Female footballer beats men for goal of the month nomination

At the end of 1970, however, the DFB showed itself to be extremely kind and allowed women’s football – albeit with special rules for women footballers: they were only allowed to play in good weather and not in winter, they had to use youth balls and the playing time was two times 30 minutes reduced. At first, wearing cleated shoes was also forbidden, as they were said to be unsuitable for women.

The winning team of TuS Wörrstadt in 1974 with Bärbel Wohlleben (back, sixth from left)

Nonetheless, the ball rolled. Four years later there was the first official German championship for women, from which the winner TuS Wörrstadt emerged with captain Bärbel Wohlleben. And by no means a woman can’t kick a football more than five meters, as men said: Bärbel Wohlleben managed a successful long-range shot from outside the penalty area, which was even voted goal of the month. He prevailed against selected goals from men – including against ex-Schalke Rüdiger Abramczik. Wohlleben’s goal was of great importance for women’s football; it clearly stimulated interest and motivation.

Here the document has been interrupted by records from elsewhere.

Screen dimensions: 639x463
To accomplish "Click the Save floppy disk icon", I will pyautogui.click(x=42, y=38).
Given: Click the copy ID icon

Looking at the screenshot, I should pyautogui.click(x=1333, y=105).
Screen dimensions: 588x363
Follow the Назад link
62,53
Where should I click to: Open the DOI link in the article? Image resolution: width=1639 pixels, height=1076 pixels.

A soccer player shoots the ball past a goalkeeper

The development of women’s football continued to take its course. In 1979 the DFB Cup for women was introduced. And women’s football also became popular abroad. The Taiwan Football Association invited the world’s strongest women’s football teams to a tournament. But Germany didn’t have a national team yet, so in 1981 SSG 09 Bergisch Gladbach, which at the time was celebrating one success after the other and had won the German championship nine times, traveled there. The German team actually won the tournament in Taiwan.

DFB women win more titles than DFB men

National players cheer with EM trophy

In the following year, the German Football Association was obviously ready to set up a women’s national team. On her debut against Switzerland she scored a 5-1 win. However, eight more years passed before there was such a national team in the GDR.

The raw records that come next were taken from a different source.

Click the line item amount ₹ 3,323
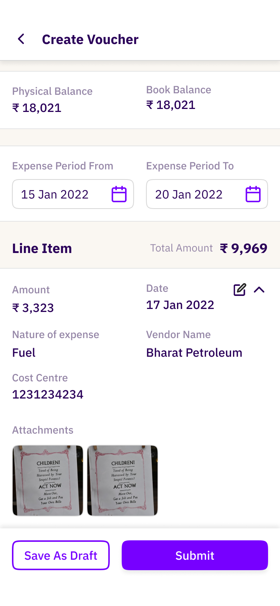Viewport: 280px width, 606px height. (33, 308)
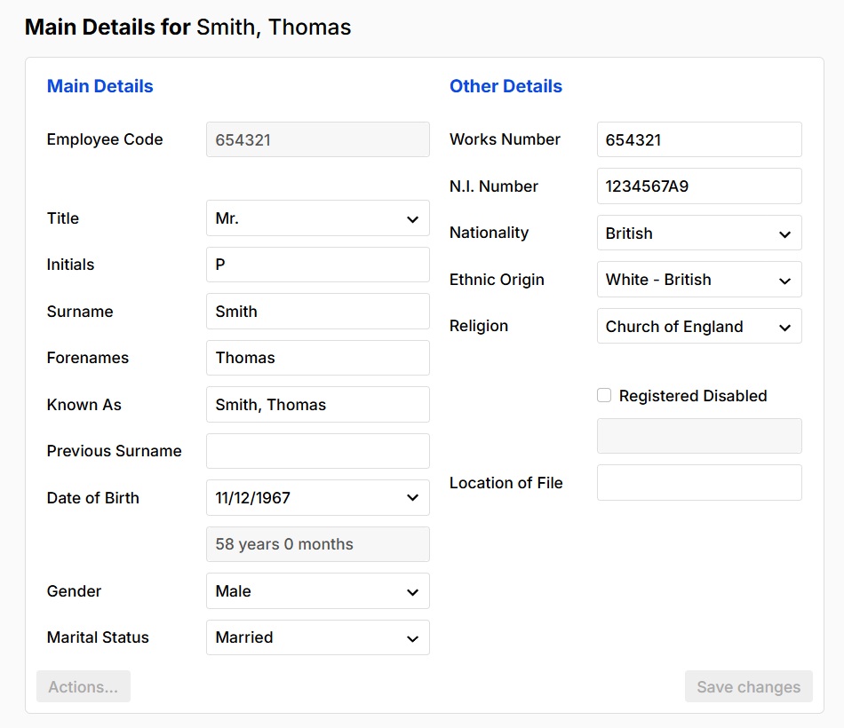Click the Save changes button

point(748,686)
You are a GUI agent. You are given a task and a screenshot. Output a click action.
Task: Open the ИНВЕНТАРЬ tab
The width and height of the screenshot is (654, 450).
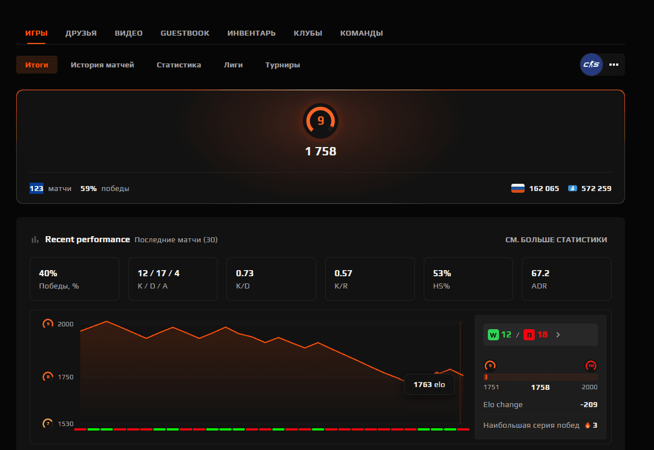point(251,33)
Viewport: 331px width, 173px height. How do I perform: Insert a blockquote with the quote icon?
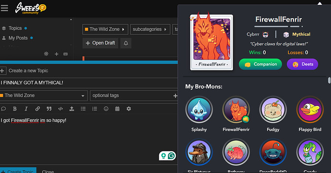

In 1989, the DFB women proved with their first European Championship victory that football is also a women’s affair. As a result, they were first noticed in public. The corresponding appreciation for winning the title? A coffee service. In 1991 it was a coin set to win, in 1995 6000 German marks. In 2003, the DFB players received a bonus of 15,000 euros for winning the world championship title. At the next World Cup four years later, the German women won again. This means that German women’s football has two world championship titles and eight European championship titles. And the men? Four world champion and only three European champion titles.

The then Chancellor Gerhard Schröder (SPD) welcomes the German national soccer players after the World Cup victory in 2003

With the 2011 World Cup on home soil, German women’s football finally reached a new dimension. Public interest was greater than ever. Up to 19 million people watched the games on television, and the stadiums were sold out. The DFB women were eliminated by Japan in the quarter-finals. At the 2013 European Championships in Sweden, they then won their eighth and, for the time being, last European Championship title.

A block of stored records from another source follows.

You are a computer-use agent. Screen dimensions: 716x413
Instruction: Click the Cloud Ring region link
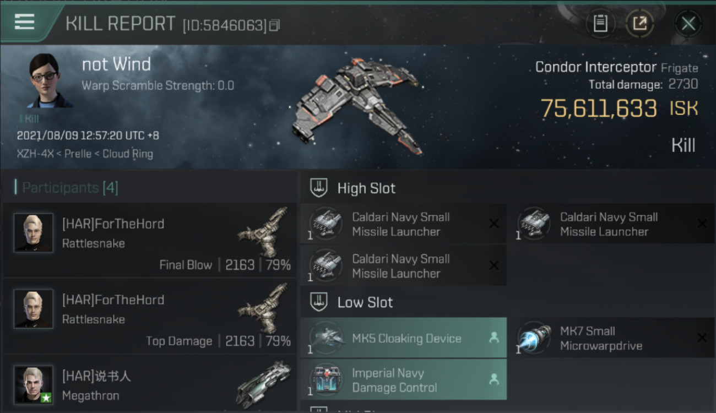point(128,154)
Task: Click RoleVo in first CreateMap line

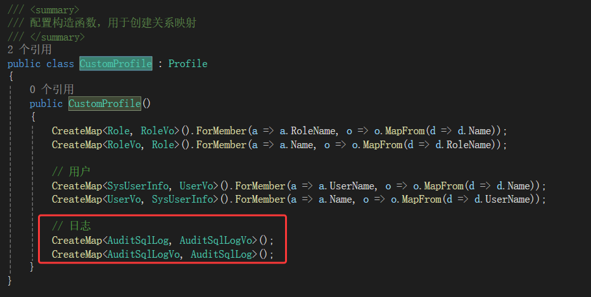Action: click(158, 131)
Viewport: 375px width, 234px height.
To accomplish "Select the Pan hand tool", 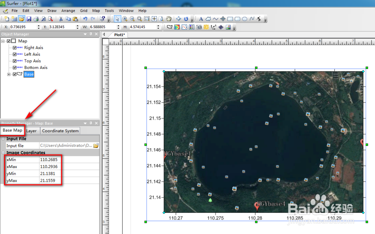I will point(169,19).
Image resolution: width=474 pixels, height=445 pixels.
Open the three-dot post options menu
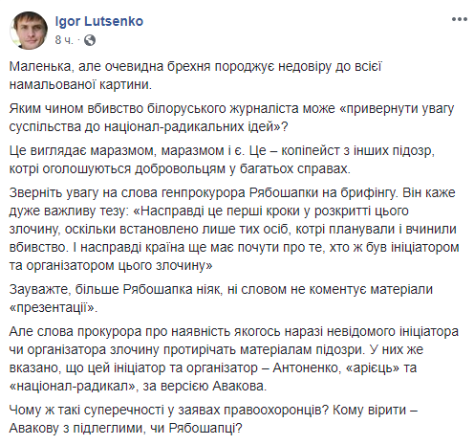coord(459,19)
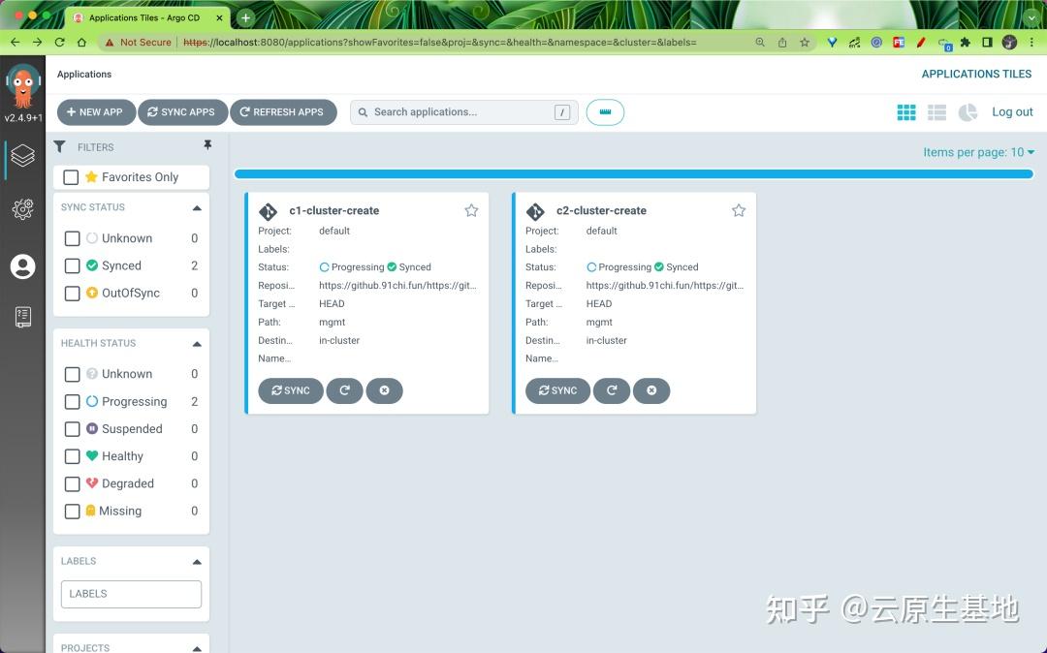Collapse the Health Status filter section
Viewport: 1047px width, 653px height.
point(197,342)
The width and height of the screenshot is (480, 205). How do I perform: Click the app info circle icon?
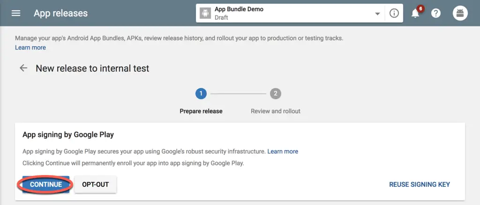(394, 14)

Today, the DFB has 821,920 female members and 304,849 girls who play football under the umbrella of the German association (as of 2020). Tendency slightly increasing. No wonder given the success story.

German women are facing their ninth victory at the European Football Championship

Now the DFB women, under coach Martina Voss-Tecklenburg, are recording their next success at the European Championships in England. They are in the final and on Sunday night they take on the hosts, who have also had an outstanding tournament so far and are unbeaten in 19 games. Kick-off is at 6 p.m. at Wembley Stadium in London in front of 90,000 spectators. It would be the ninth European Championship title for Germany and the DFB women. Although clichés are still circulating against women’s football, it has long been clear that the DFB women’s team is a successful team. This is one of the reasons why the association’s supervisory board and shareholders’ meeting decided on Thursday that the term “The Team” should no longer be used for the men’s team.

Germany's Alexandra Popp (2nd from right) celebrates her goal to 2:1 against France with her teammates.  The DFB women can win the European Football Championship for the ninth time.